[Saved entries]
------------

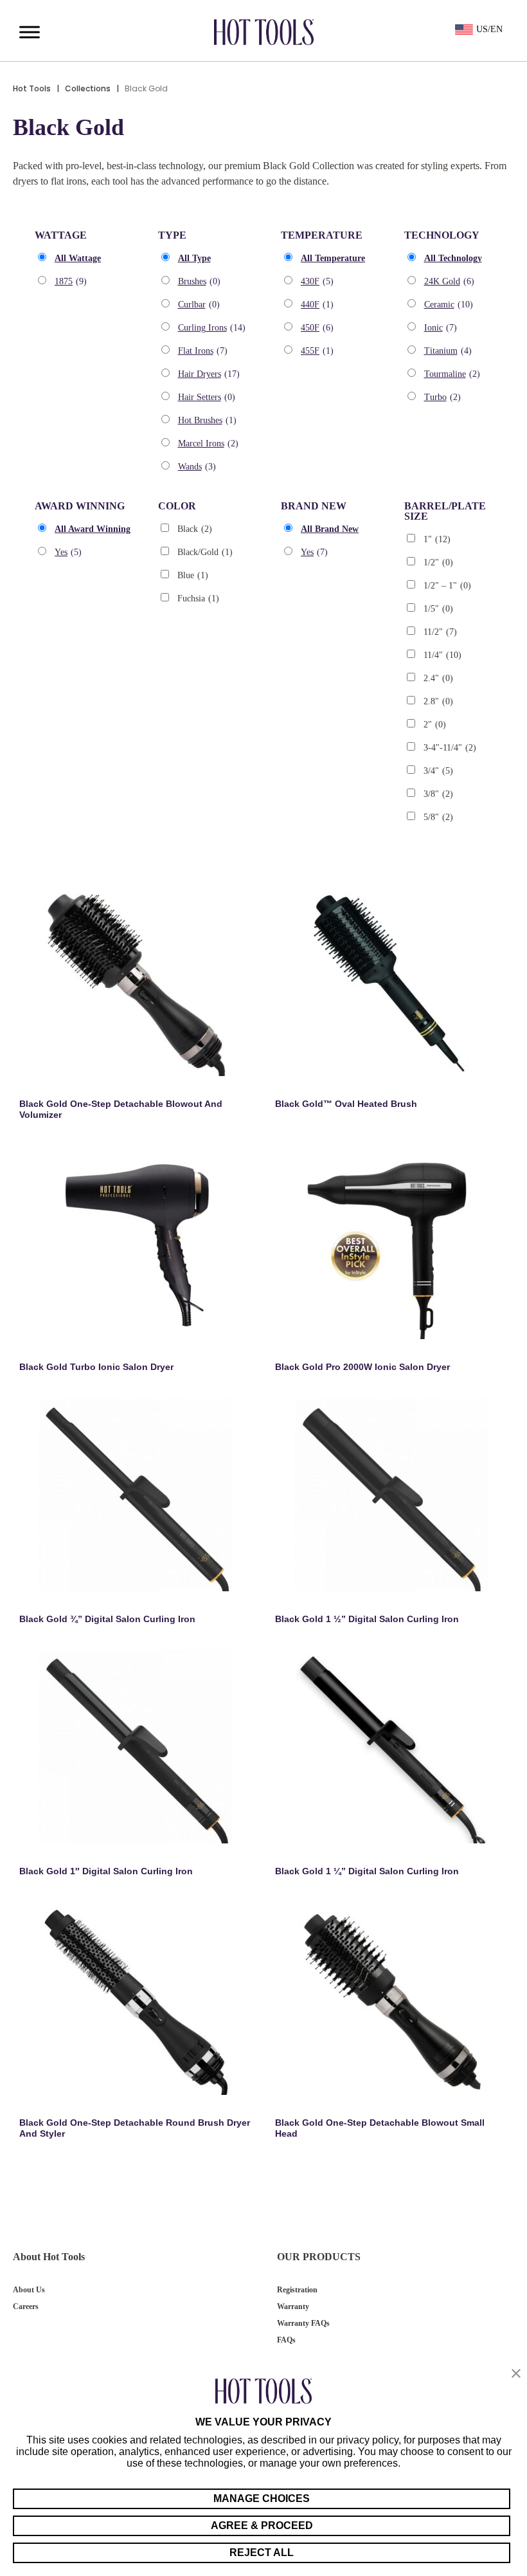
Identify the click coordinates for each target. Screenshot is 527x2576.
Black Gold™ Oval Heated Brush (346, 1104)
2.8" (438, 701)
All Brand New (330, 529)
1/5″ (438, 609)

------------

** Task statement **
Copy out all the entries exactly. Images stay out of the copy.

** Solution to this problem **
Identify the click coordinates for each target. Screenshot is 527x2576.
Black Gold™ Oval Heated Brush (346, 1104)
2.8" (438, 701)
All Brand New (330, 529)
1/5″ (438, 609)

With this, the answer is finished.